Netflix, on the “Reduce” part of their pledge, aim to reduce emissions by 45% by 2030 and others will surely follow with similar targets. The question is how can they get there? Digital services are starting to review their technology choices to factor-in what can be done to reduce emissions. At the forefront of this should be video compression, which typically drives the two most energy intensive processes in a video delivery workflow: transcoding and delivery.
The trade-off with the latest video compression codecs is that while they increase compression efficiency and reduce energy costs in data transmission (sadly, only for the small fraction of new devices compatible with them), their much-higher compute results in increased energy usage for encoding. So the net balance in terms of sustainability is not a slam dunk, especially for operators that deliver video to consumer-owned-and-managed devices such as mobile devices.
One notable option able to improve both video quality and sustainability is MPEG-5 LCEVC, the low-complexity codec-agnostic enhancement recently standardized by MPEG. LCEVC increases the speed at which encoding is done by up to 3x, therefore decreasing electricity consumption in data center. At the same time, it reduces transmission requirements, and immediately does so for a broad portion of the audience, thanks to the possibility of deploying LCEVC to a large number of existing devices, and notably all mobile devices. With some help from the main ecosystem players, LCEVC device coverage may become nearly universal very rapidly.

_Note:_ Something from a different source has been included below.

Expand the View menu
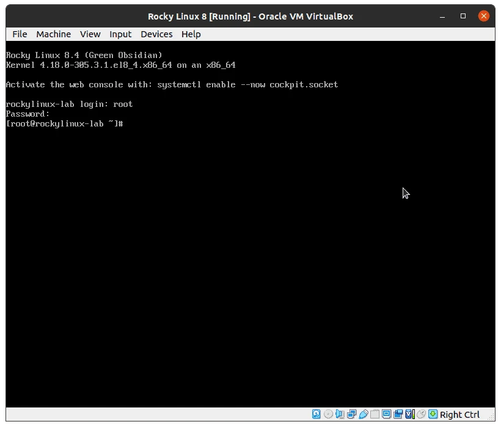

LCEVC is just one of the available technologies with so-called “negative green premium”, good for the business and good for the environment. Sustainability-enhancing technologies, which earlier may have been fighting for attention among a long list of second-priority profit-optimization interventions, may soon bubble up in priority. The need for sustainability intervention is real, and will only become greater in the next few years, so all available solutions should be brought into play. Netflix says it best from their 2020 ESG report, “If we are to succeed in entertaining the world, we need a habitable, stable world to entertain.”